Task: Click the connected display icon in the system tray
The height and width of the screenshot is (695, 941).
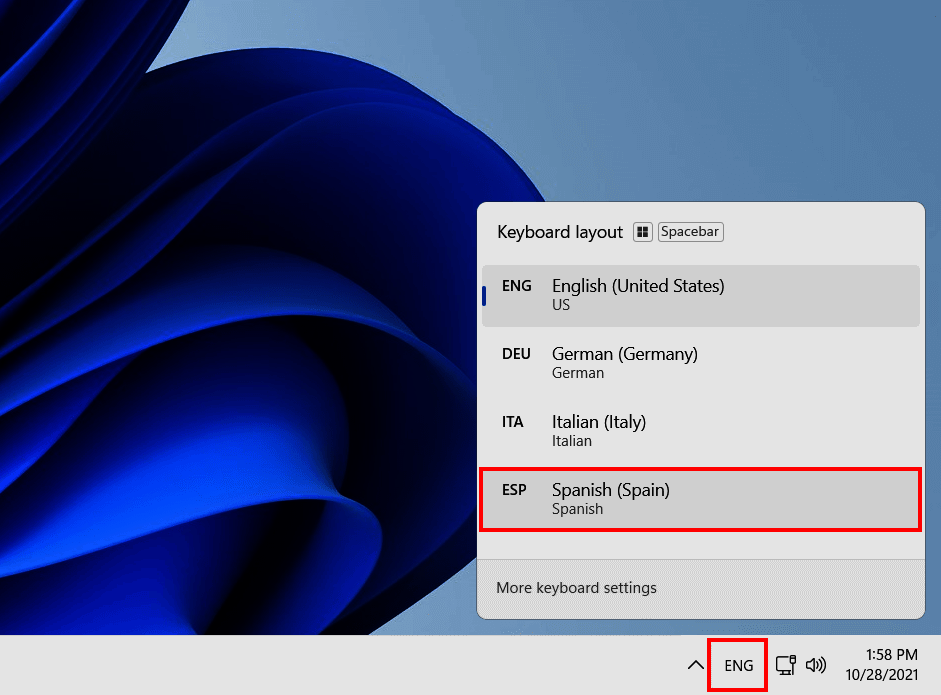Action: [785, 664]
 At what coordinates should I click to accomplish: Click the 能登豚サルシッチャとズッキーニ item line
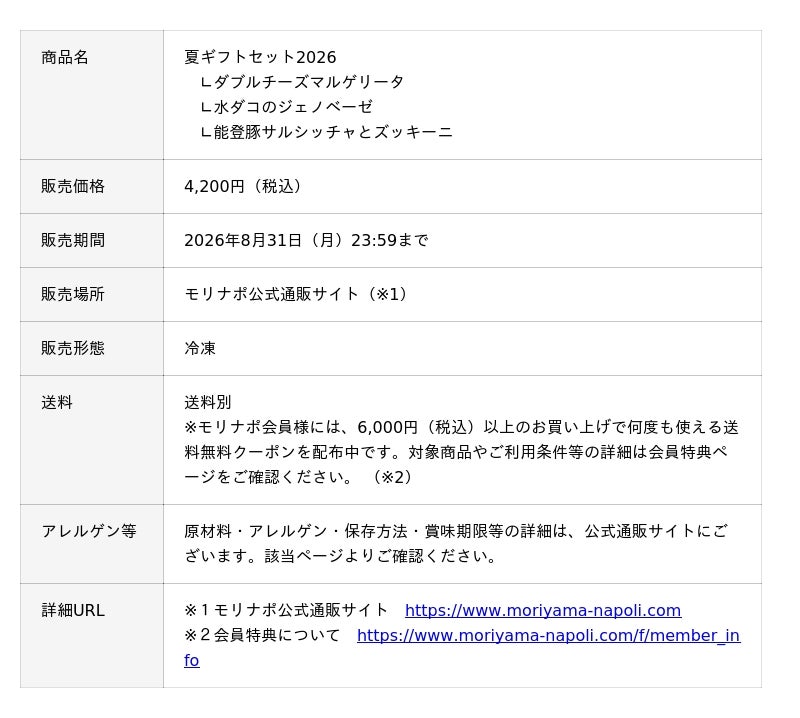point(326,132)
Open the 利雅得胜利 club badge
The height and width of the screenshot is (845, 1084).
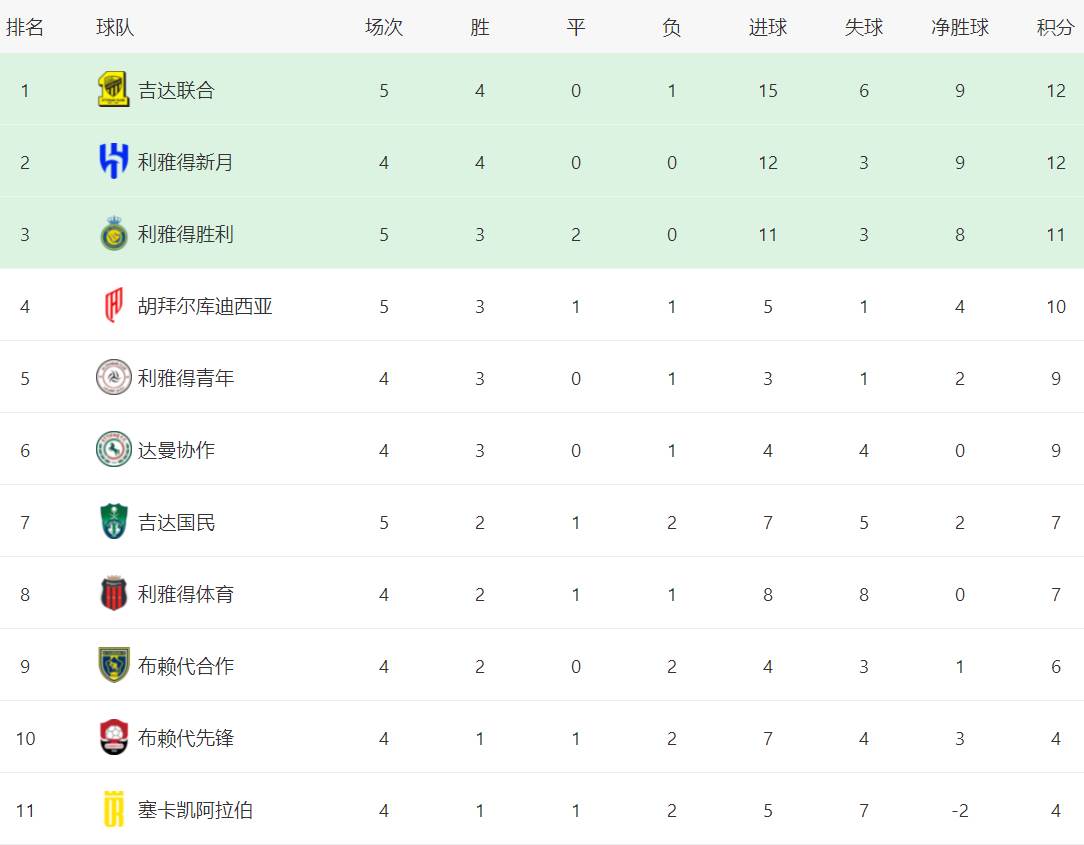(113, 234)
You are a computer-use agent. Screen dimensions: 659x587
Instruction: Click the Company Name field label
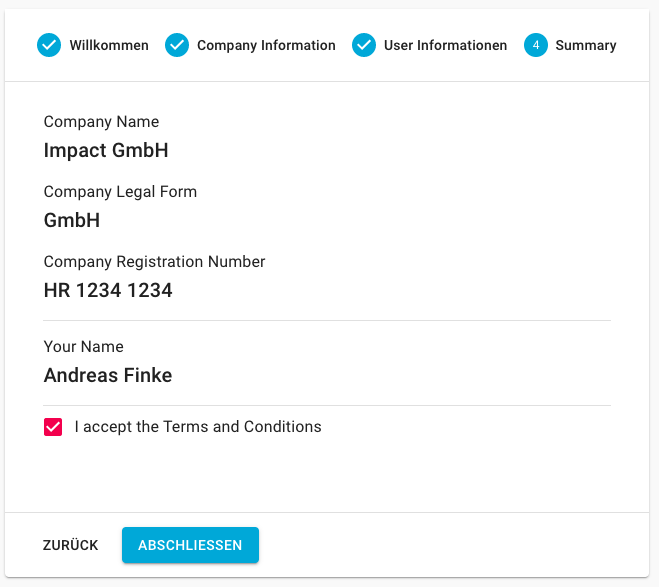(x=101, y=122)
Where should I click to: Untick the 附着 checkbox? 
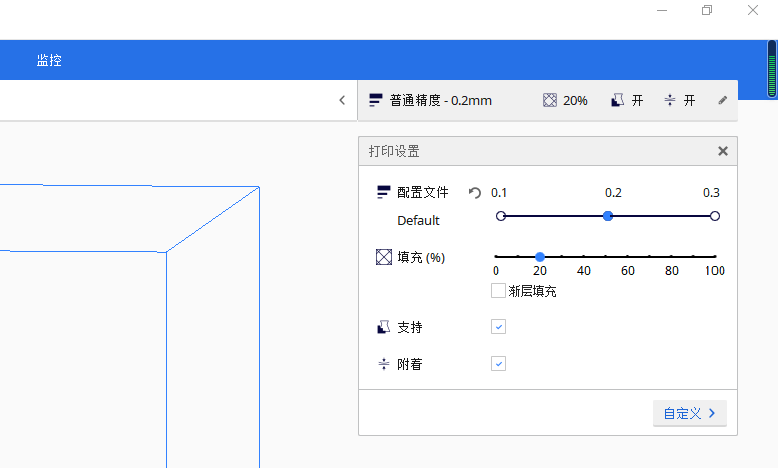498,364
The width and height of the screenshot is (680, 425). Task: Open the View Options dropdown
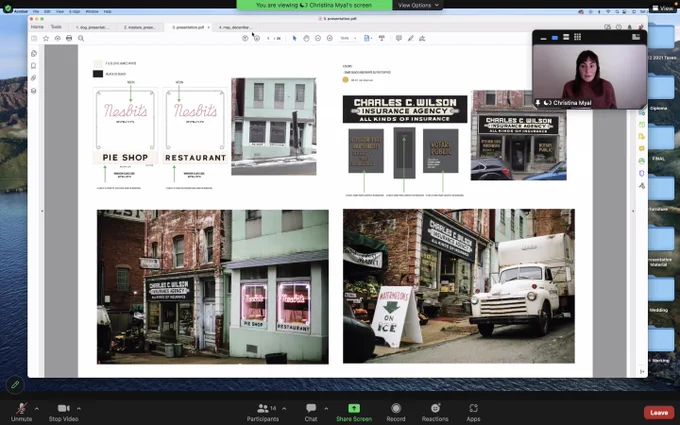418,5
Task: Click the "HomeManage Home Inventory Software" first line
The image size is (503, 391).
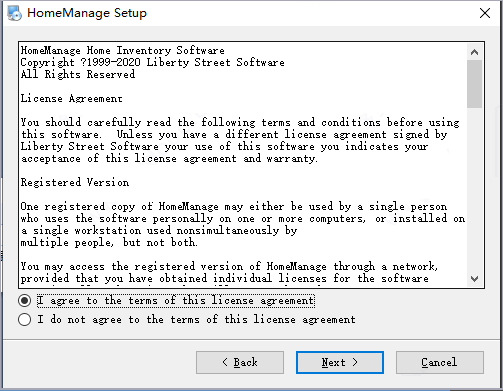Action: pos(123,50)
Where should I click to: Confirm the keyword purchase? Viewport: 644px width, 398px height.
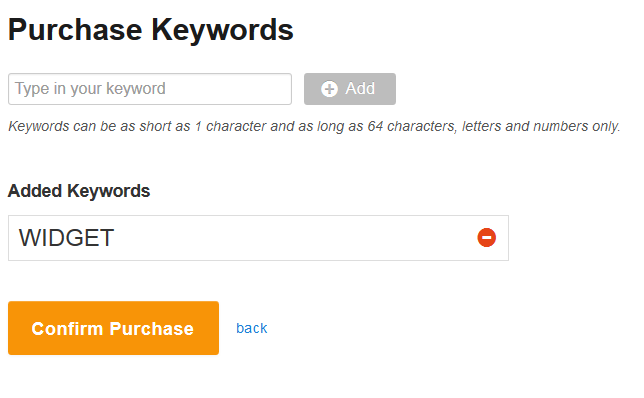(x=113, y=328)
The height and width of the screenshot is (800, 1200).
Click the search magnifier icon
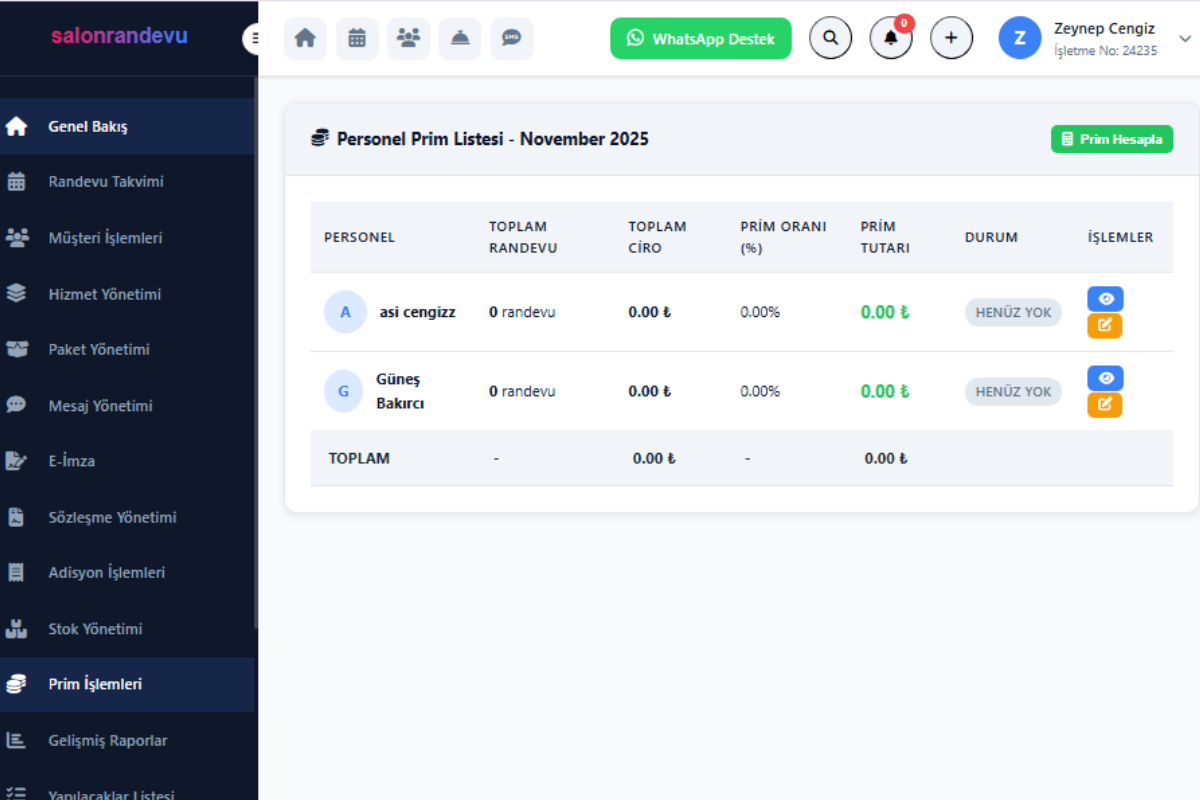click(x=830, y=38)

= = = = =

Task prompt — Return the opening line of the data above and every line after it up to and including the line that holds "Open the 利雅得胜利 club badge"; pictures stay out.

Final answer —
Task: Click the connected display icon in the system tray
The height and width of the screenshot is (695, 941).
Action: [785, 664]
 At what coordinates should I click to accomplish: Click the 能登豚サルシッチャとズッキーニ item line
point(326,132)
Open the 利雅得胜利 club badge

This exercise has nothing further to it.